South Carolina residents are now all too aware of their buzzy neighbors: the emerging cicadas are so loud, a sheriff's office in the state reported receiving multiple calls about the unexpected noise. Cicadas have also been spotted in North Carolina and Illinois.

What should you know about the latest cicada phenomenon, which also involves hypersexual “zombie” cicadas? Here’s all the information you need.

Cicadas are medium-to-large insects known for their loud buzzing sounds, which are made by males to attract mates. They have a beetle-like body, short antennae and two pairs of transparent wings. They spend most of their lives underground as nymphs, feeding on grass and tree roots, until they emerge to mate. Once above ground, they shed their nymph exoskeletons, leaving behind empty shells attached to trees or other surfaces. This process is called molting, and it allows the adult cicadas to grow and develop wings, which enables them to fly and reproduce.

When they emerge from the ground depends upon the type of cicada. There are annual cicadas, which emerge every year, as well as periodical cicadas, which emerge every 13 or 17 years in massive numbers. Now, these 13- and 17-year cycles are syncing up.

The cicadas are coming home to roost! Or, rather, mate. Thanks to the synchronization of the 13- and 17-year-cycle cicadas — which only happens once in every 221 years — trillions of periodical cicadas known as Brood XIII and Brood XIX are emerging from the ground for a mating ritual.

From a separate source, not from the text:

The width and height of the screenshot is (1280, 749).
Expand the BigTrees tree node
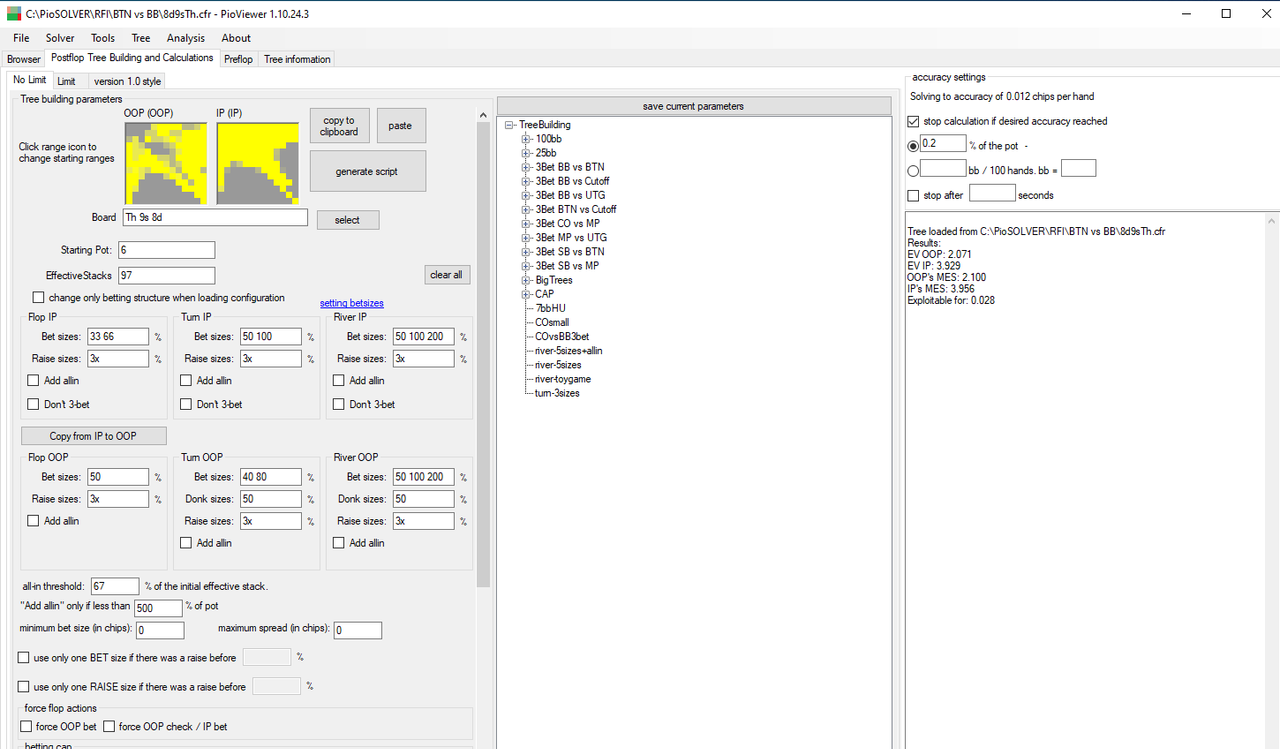pos(526,280)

This noisy ritual, which begins four to five days before the cicadas emerge, peaks with the male cicadas loudly buzzing in hopes of securing a mate. The cicada song can reach up to 100 decibels. Here's how it sounds:

These two cicada groups happened to make a home next to one another but won’t overlap too much, with the exception of parts of Illinois. Brood XIX will appear in parts of the Midwest and Southeast, in states like Missouri, Illinois, Louisiana, North Carolina, South Carolina, Virginia and Maryland, while Brood XIII will primarily be seen in Illinois while also extending into parts of Wisconsin, Ohio and Iowa.

Cicadas will emerge earlier in warmer parts of the country, with the earliest-known appearance coming in mid-April. Most cicadas, however, are expected in mid-May or early June. The whole cycle lasts about a few weeks after they emerge.

The cicadas may be extra-frisky this year, thanks to a sexually-transmitted fungal pathogen called massospora cicadina that makes them very eager to mate. Unfortunately, it’s not all fun and games for the cicadas, as this fungus essentially zombifies them.

While these cicadas are not literally undead, the cicadas infected with the fungus, which has mind-controlling elements similar to that of hallucinogenic mushrooms, have their backsides taken over by chalky white fungal spores. This ultimately causes their genitals — as well as other body parts — to fall off, meaning that the fungal infection is ultimately fatal. What’s particularly strange is that these infected insects also exhibit hypersexual behavior as a function of the fungus — so when they do attempt to mate, they spread the fungus. While we don’t know how many cicadas are infected with the fungus, in 2020, 10% of a brood of cicadas in the Midwest were infected.

The good news? These cicadas, zombified or not, are harmless to humans.